◆ **TEXT PASSAGE**:
╭──

4. They encourage use of potentially contaminated sources of “reused” water for fracking without the institution of water quality standards to detoxify the fluids -- allowing minimal review of the quality and the source (even allowing for importation of wastewater into the Basin) of everything from mine drainage, gas flowback wastewater, non-contact cooling water from power plants and elsewhere, to treated sewage or industrial effluent, to be re-injected to frack a well.
5. They continue to relegate the regulation of gas well drilling and/or fracking of gas wells to the host states, where there is minimal regulation that, in practice, assures the pollution and degradation of our aquifers.
6. They have not completed a cumulative impact analysis or a comprehensive environmental study so they continue to lack the data and analysis necessary to accurately assess the potential effects or the means to prevent pollution and environmental and community degradation. The paltry 18 month Assessment provision is meaningless as a means to address cumulative impacts. A staff “review” after 18 months (with no defined scope) would then trigger a six-month review by the Commissioners for “adjustments”. Bottom line, the rules they vote on 11/21, if approved, will be carved in stone for two years with no limits on pace and density of well development – in PA 2,843 wells were drilled in 2010; so far in 2011 2,375 wells have been drilled – if that pace keeps up for the last 2 months of 2011, 2,855 wells will have been drilled. So that means in two years 5,693 wells were drilled in PA and could also occur in our Basin since DRBC has put no limits on development. There is no way that cumulative impacts (or individual well impacts) can be undone after the well(s) is drilled. DRBC is opening the flood gates to unbridled development of gas wells and the cumulative impacts will accrue uncontrolled.
7. They continue to allow drillers of 5 well pads (i.e. at 10-12 wells per pad that is 50 to 60 gas wells) or owners of less than 3200 acres of leaseholdings (and there are loopholes to escape that aggregation) to proceed with their operations without the benefit of any sort of comprehensive review or planning and without public participation in the review and permitting of these wells.

╰──

(Source data)
╭──

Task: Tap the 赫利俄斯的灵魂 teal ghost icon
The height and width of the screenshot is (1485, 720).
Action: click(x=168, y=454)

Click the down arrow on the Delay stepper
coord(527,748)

╰──

◆ **WHAT YOU NEED TO DO**:
1. Repeat the part of the passage on gas well drilling rules from "4. They encourage" up to and including "of our aquifers.", word for word.
2. Reproduce all of the rows under Source data exactly as they appear.

◆ **TASK-BY-TASK ANSWERS**:
1.
4. They encourage use of potentially contaminated sources of “reused” water for fracking without the institution of water quality standards to detoxify the fluids -- allowing minimal review of the quality and the source (even allowing for importation of wastewater into the Basin) of everything from mine drainage, gas flowback wastewater, non-contact cooling water from power plants and elsewhere, to treated sewage or industrial effluent, to be re-injected to frack a well.
5. They continue to relegate the regulation of gas well drilling and/or fracking of gas wells to the host states, where there is minimal regulation that, in practice, assures the pollution and degradation of our aquifers.

2.
Task: Tap the 赫利俄斯的灵魂 teal ghost icon
The height and width of the screenshot is (1485, 720).
Action: click(x=168, y=454)

Click the down arrow on the Delay stepper
coord(527,748)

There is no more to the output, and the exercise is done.